►

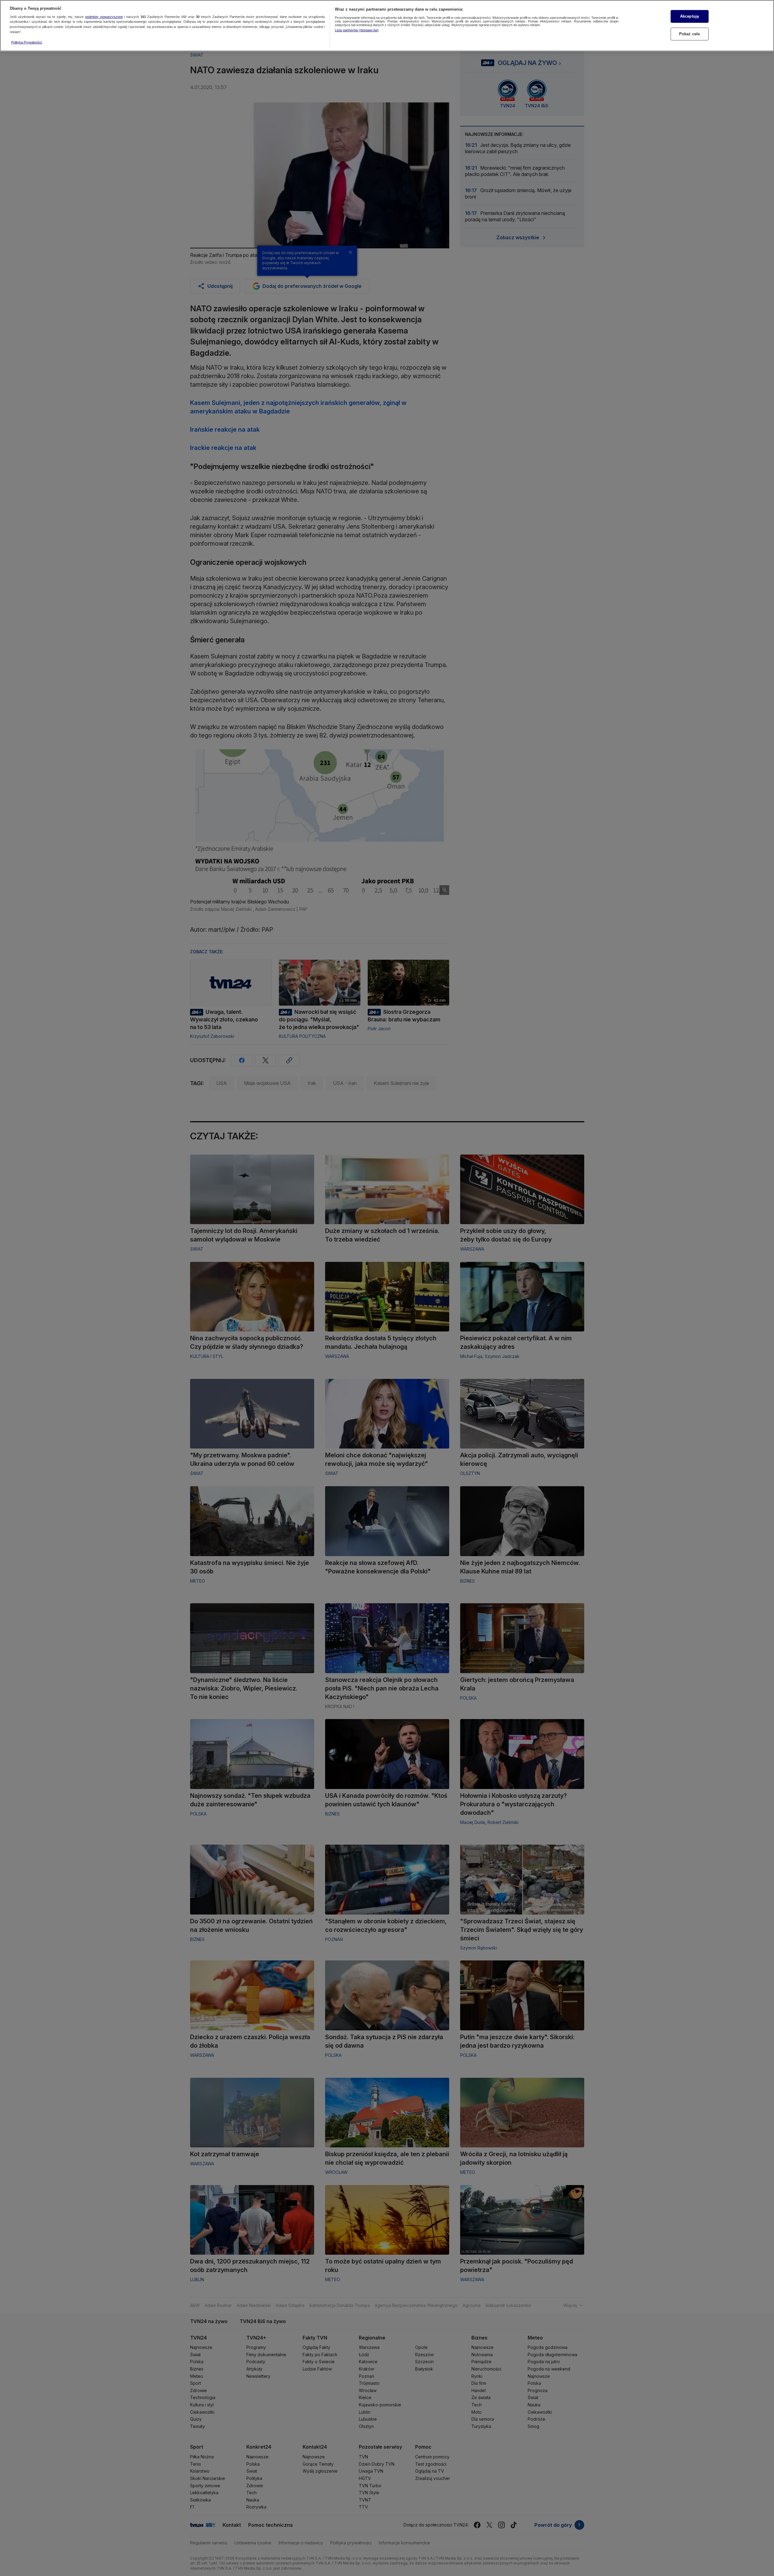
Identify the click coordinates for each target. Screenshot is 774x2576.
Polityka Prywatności (26, 42)
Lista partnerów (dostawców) (357, 30)
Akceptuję (689, 16)
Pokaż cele (689, 34)
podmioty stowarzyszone (104, 17)
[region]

◄

### YOUR INSTRUCTIONS
Write out each entry exactly, images excluded.

### YOUR SOLUTION
Identify the click coordinates for each target. Screenshot is 774x2576.
Polityka Prywatności (26, 42)
Lista partnerów (dostawców) (357, 30)
Akceptuję (689, 16)
Pokaż cele (689, 34)
podmioty stowarzyszone (104, 17)
[region]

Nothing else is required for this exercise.